━━━ TEXTE SOURCE ━━━
Sabine Ruaud : « On se doit de proposer une pédagogie qui pousse les étudiants à s’affranchir des pseudo-vérités »
Sabine Ruaud, Professeure à l'EDHEC, impliquée dans une variété de programmes d'enseignements (Bachelor, Grande Ecole, Executive...), travaille, notamment, sur la couleur et l'influence des noms de couleurs humoristiques sur le comportement des consommateurs.
Vous êtes l’autrice de nombreux livres et cas – régulièrement récompensés par des prix : comment choisissez-vous vos sujets ?
J’aime à faire émerger les idées, à jongler avec pour les mélanger et les confronter, à expérimenter des territoires inhabituels qui élargissent mon spectre de pensée. Pour ce faire, mes sources d’inspiration sont multiples. En général, les déclencheurs à la production d’un écrit, qu’il s’agisse d’un ouvrage, d’un article ou d’un cas, reposent sur une combinaison d’éléments : des sujets qui me passionnent et/ou qui m’intriguent, et sur lesquels j’ai envie d’en apprendre davantage ; des interrogations soulevées lors d’échanges nourris avec des marketers ou des professionnels qui partagent avec moi les problématiques rencontrées dans leur entreprises et leurs attentes ; des observations basées sur les sensibilités des apprenants, tant en formation initiale qu’en formation continue ; des interactions inspirantes entre mes différentes lectures quotidiennes.
━━━
À FAIRE
Recopiez intégralement l'entretien ci-dessus, sans y changer un seul mot.
━━━ LIGNES DE DONNÉES ━━━
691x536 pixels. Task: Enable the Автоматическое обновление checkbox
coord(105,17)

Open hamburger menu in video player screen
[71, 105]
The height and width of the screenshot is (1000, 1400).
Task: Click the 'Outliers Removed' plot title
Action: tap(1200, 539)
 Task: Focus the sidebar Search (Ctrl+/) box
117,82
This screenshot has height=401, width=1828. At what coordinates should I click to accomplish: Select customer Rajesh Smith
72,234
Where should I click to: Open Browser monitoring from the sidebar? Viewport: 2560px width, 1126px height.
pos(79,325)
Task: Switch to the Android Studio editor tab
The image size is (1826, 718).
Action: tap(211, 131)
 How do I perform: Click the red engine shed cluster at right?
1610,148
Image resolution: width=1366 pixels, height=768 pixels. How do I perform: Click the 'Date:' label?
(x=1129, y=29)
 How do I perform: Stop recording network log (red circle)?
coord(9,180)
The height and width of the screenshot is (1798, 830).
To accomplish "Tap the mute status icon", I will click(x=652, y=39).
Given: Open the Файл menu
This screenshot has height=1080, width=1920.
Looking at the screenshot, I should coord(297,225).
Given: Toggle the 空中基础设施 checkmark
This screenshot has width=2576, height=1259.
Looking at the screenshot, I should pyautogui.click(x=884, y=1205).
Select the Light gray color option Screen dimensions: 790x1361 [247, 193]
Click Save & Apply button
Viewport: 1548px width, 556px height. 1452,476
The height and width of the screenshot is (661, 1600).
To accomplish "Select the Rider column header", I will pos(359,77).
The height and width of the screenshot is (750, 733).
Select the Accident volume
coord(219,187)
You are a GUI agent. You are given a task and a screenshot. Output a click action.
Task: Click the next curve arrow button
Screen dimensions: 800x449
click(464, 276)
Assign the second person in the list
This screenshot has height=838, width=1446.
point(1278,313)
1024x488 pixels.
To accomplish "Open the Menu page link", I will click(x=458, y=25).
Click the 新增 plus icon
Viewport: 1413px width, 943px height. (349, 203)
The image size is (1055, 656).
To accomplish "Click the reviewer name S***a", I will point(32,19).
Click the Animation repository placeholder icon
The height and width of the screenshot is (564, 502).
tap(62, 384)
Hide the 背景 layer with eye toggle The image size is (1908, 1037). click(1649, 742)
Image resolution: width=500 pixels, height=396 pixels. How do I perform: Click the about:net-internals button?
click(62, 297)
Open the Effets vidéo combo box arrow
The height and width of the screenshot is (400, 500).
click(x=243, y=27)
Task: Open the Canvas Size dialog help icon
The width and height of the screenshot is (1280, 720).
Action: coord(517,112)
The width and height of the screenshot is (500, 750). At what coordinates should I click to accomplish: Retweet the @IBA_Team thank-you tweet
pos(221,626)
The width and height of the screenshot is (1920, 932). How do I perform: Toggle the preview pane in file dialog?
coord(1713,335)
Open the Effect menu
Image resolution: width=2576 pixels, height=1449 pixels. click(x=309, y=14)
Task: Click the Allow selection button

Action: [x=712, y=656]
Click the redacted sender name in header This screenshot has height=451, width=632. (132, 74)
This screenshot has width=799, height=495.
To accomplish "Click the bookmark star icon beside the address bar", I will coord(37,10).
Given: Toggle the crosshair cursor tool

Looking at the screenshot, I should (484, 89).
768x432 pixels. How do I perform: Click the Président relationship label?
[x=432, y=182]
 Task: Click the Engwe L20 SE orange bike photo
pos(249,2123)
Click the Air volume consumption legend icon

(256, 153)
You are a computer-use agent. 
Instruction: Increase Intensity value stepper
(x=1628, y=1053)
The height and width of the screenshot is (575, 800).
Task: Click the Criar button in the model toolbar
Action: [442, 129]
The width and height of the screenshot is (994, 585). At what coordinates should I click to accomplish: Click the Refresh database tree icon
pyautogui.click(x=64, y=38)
━━━
RÉPONSE
Sabine Ruaud : « On se doit de proposer une pédagogie qui pousse les étudiants à s’affranchir des pseudo-vérités »
Sabine Ruaud, Professeure à l'EDHEC, impliquée dans une variété de programmes d'enseignements (Bachelor, Grande Ecole, Executive...), travaille, notamment, sur la couleur et l'influence des noms de couleurs humoristiques sur le comportement des consommateurs.
Vous êtes l’autrice de nombreux livres et cas – régulièrement récompensés par des prix : comment choisissez-vous vos sujets ?
J’aime à faire émerger les idées, à jongler avec pour les mélanger et les confronter, à expérimenter des territoires inhabituels qui élargissent mon spectre de pensée. Pour ce faire, mes sources d’inspiration sont multiples. En général, les déclencheurs à la production d’un écrit, qu’il s’agisse d’un ouvrage, d’un article ou d’un cas, reposent sur une combinaison d’éléments : des sujets qui me passionnent et/ou qui m’intriguent, et sur lesquels j’ai envie d’en apprendre davantage ; des interrogations soulevées lors d’échanges nourris avec des marketers ou des professionnels qui partagent avec moi les problématiques rencontrées dans leur entreprises et leurs attentes ; des observations basées sur les sensibilités des apprenants, tant en formation initiale qu’en formation continue ; des interactions inspirantes entre mes différentes lectures quotidiennes.